Recent statistics showing quarterly increases in gross domestic production and consumer price inflation hitting their highest rates indicate that the mainland economy is accelerating.
"Strong economic growth, standing way over 10 per cent per annum, plus a world record breaking pool of domestic savings in the financial system reflect that people in China have accumulated abundant wealth over the past years," Edward Chu, director & assistant general manager of Shanghai Commercial Bank Ltd (SCB) explains. "With these resources, a lot of business prospects have been created for the banking and finance sector in Hong Kong."
Recognised as the gateway to China's vast financial resources, Hong Kong holds an envied position in world markets. In 2006, more than two-thirds of the total capitalisation in Hong Kong's exchange was made up of listings of companies whose main operations are based on the mainland. This figure, as well as turnover, is expected to continue to climb.
"The capital market is becoming more diverse as new tools are introduced constantly. For instance, Chinese banks have been offered the right to issue RMB-denominated bonds in Hong Kong. This gives them the ability to access investment capital available in the Hong Kong market," Mr Chu says.
In wealth management, although the existing range of products is relatively limited, Mr Chu is optimistic about future expansion. He believes that China is in the initial stages of its development compared with markets in Europe and North America, and it has the advantage of studying the history of these other markets. A gradually liberalising market, he says, is the result of good work by Chinese policymakers.
"Certainly, they have done a great job in designing and implementing macroeconomic policies. The adjustments the government has made, such as controlling the rise of the RMB, successfully prevent the risks of overheating but at the same time maintain stable growth. Combining such a healthy environment and the well developed local financial infrastructure, investors will continue to have great confidence in Hong Kong," Mr Chu stresses.
Local banks also enjoy preferential treatment when entering into the China market through the Closer Economic Partnership Agreement (CEPA). Lately, additional liberalisation measures under CEPA have been agreed on, providing further competitive edges. For example, the minimum asset requirement for a Hong Kong bank to acquire shareholding in a mainland bank was adjusted from US$10 billion to US$6 billion and "green lanes" will be set up for processing applications by Hong Kong banks to open branches in the central western and north-eastern Guangdong. Hong Kong banks will also be encouraged to establish banks in rural areas of the mainland.
Key players from all levels of banking are excited about the potential of the market. According to Mr Chu, however, while large international banks have advantages with respect to their scale and sophistication, Chinese banks have the upper hand in networking and early segmentation of services.
"Basically, banks of considerable size in China can make use of their numerous branches to provide convenient and comprehensive services," he says. "By setting up premium service counters or VIP centres, many of the banks have segregated high net-worth customers from the entire profile.
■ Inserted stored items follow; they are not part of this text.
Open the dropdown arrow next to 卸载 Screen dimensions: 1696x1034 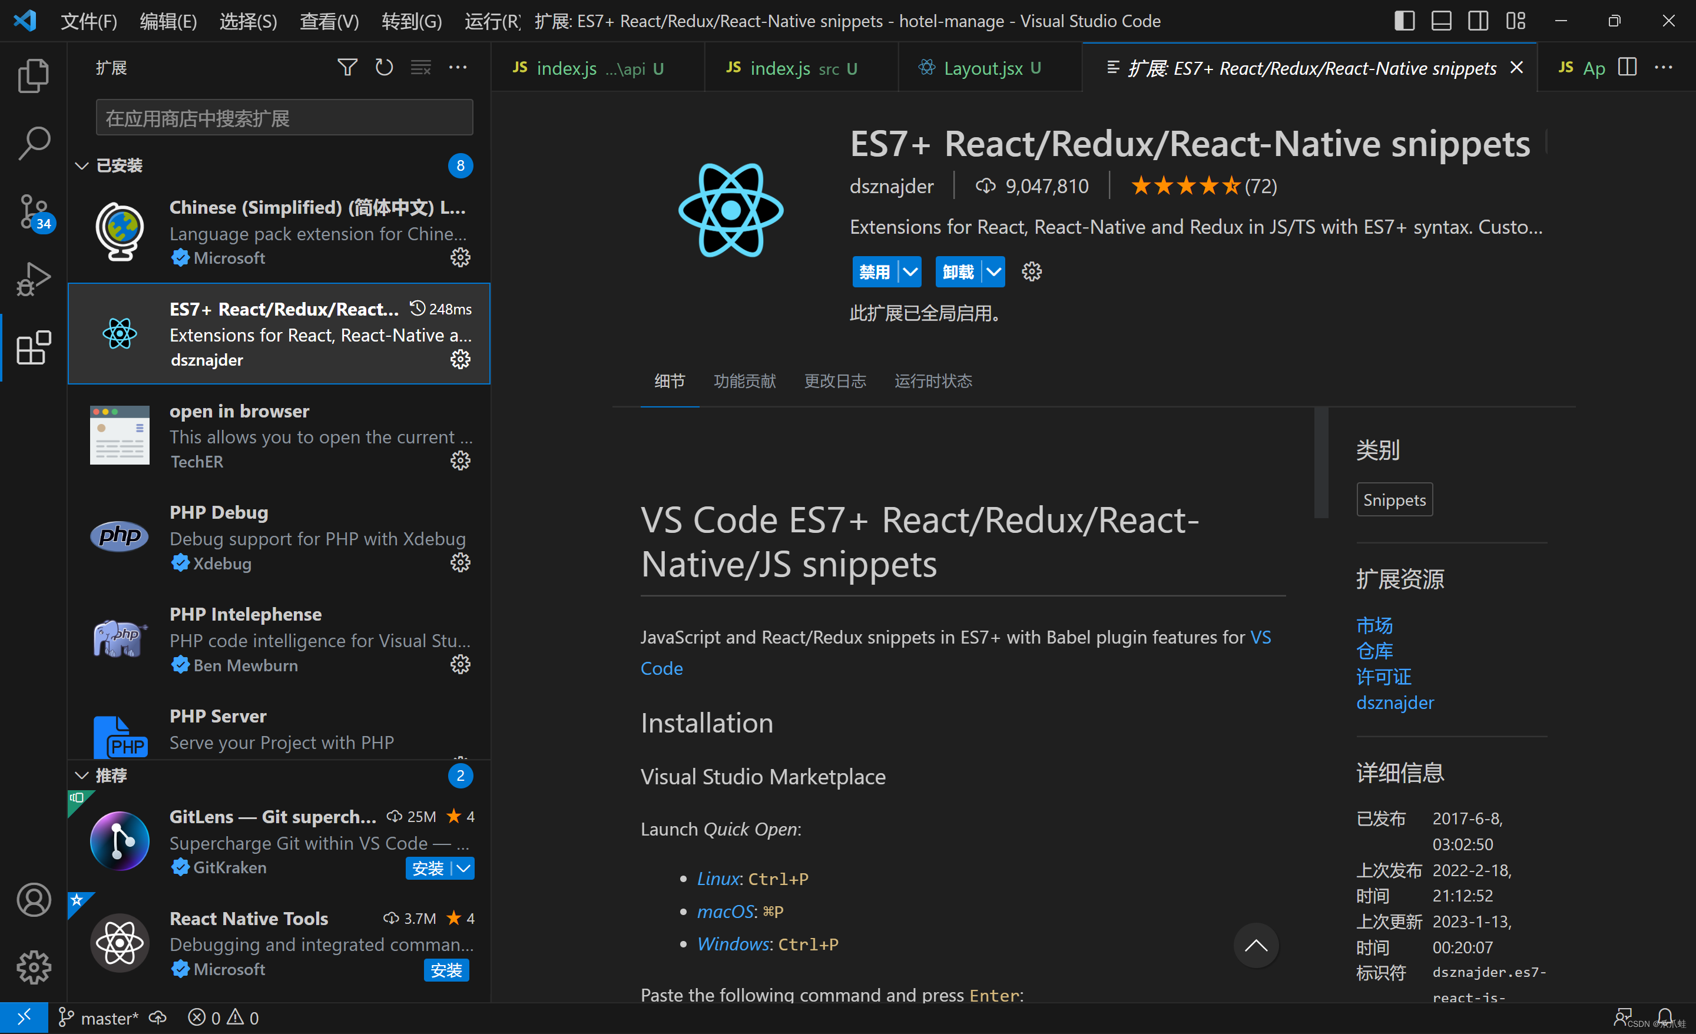click(x=993, y=272)
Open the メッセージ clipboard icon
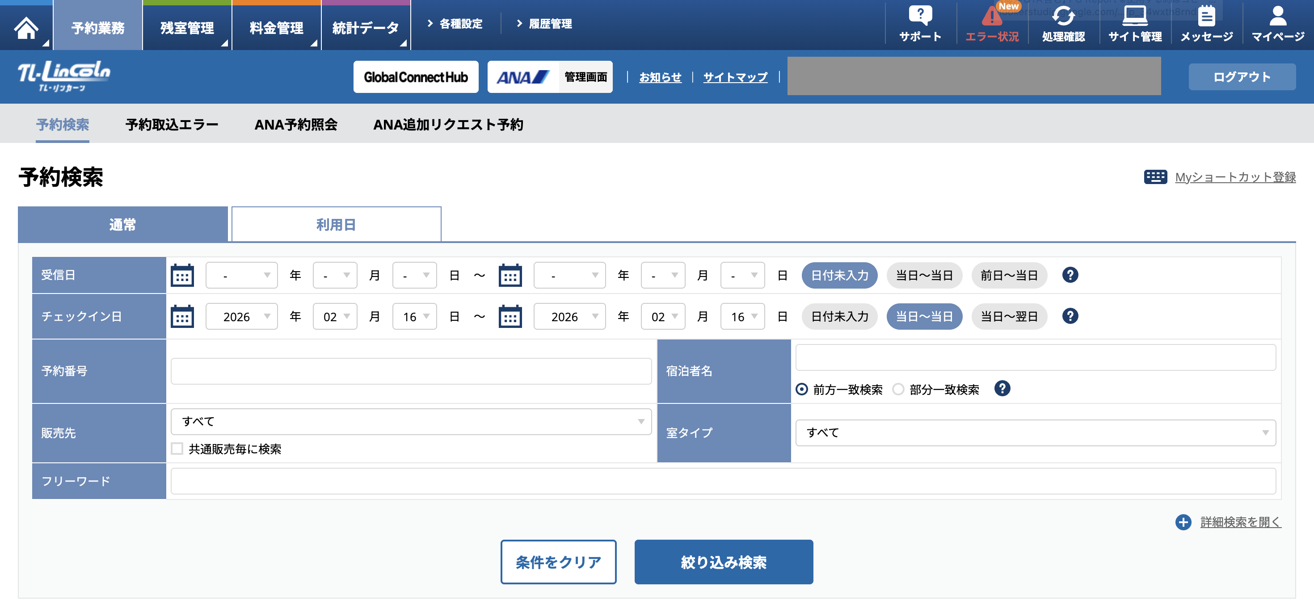1314x604 pixels. click(1206, 17)
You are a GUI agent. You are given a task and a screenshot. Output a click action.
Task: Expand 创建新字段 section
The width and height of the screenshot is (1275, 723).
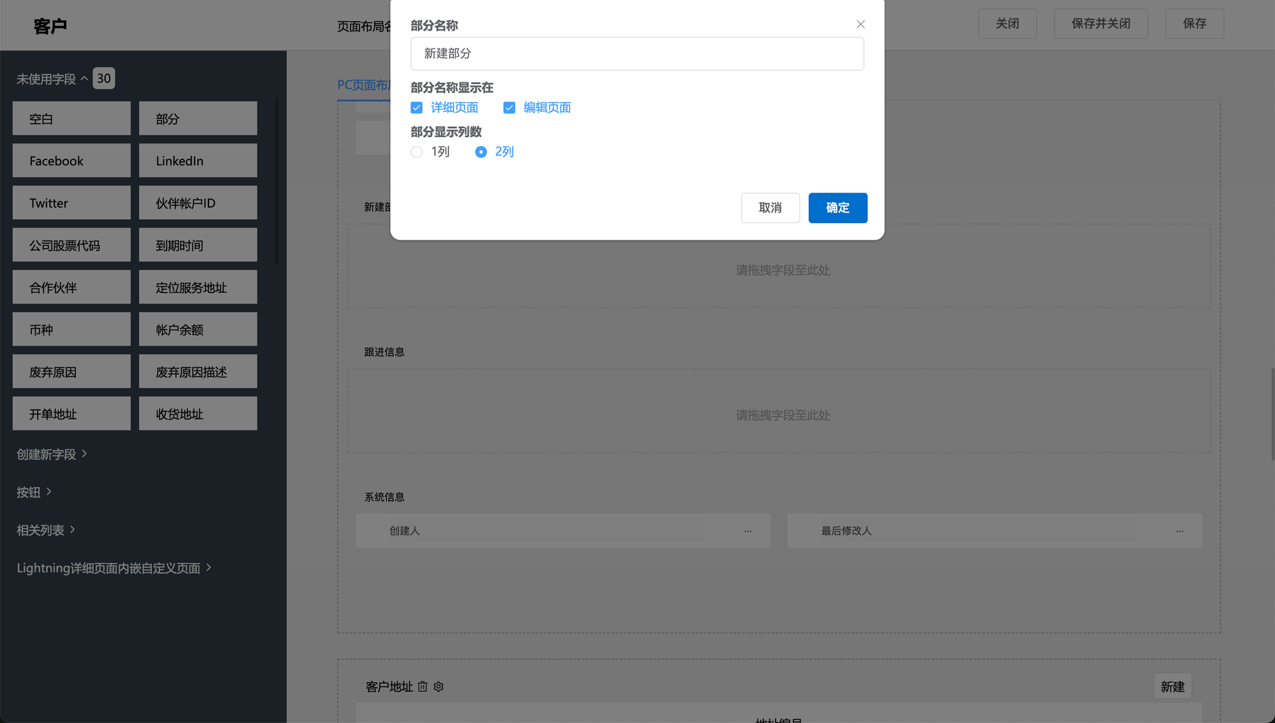52,454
With this segment of top clients, these banks will move one step ahead of others once the green light is on for wealth management services."
Shanghai Commercial Bank Ltd is focusing on consolidating its businesses in Hong Kong while keeping an eye on the China market. "With six years of practical experience, our wealth management department has shown substantial growth catering for the demands of our customers," Mr Chu adds.
As one of the best-known local Chinese banks, SCB has served the community since 1950. It provides both retail and commercial banking services, ranging from deposits, loans and credit cards, to foreign exchange, trade finance and securities trading. In all its 41 branches there are designated staff members specialising in an extensive scope of wealth management services.
"To foster a strong wealth management team, professional qualifications such as CFMP are essential. Our employees are encouraged to beef up their knowledge, especially through seminars and training conducted by the Hong Kong Institute of Bankers (HKIB)," Mr Chu says.
As one of the supporting organisations as well as a participating bank, SCB is playing an important role in the HKIB Outstanding Financial Planner Awards, an iconic annual event organised by the HKIB in conjunction with Career Times. The competition is for professionals in wealth management, aiming to raise public awareness of the importance of financial planning, to enhance the competitive edge of practitioners in the banking and financial sectors, to promote ethical selling and provision of suitable products to customers, and to recognise individuals who excel in the financial planning profession.
"The awards symbolise a common goal for the industry and SCB is proud to give its full support to such a meaningful concept," Mr Chu says.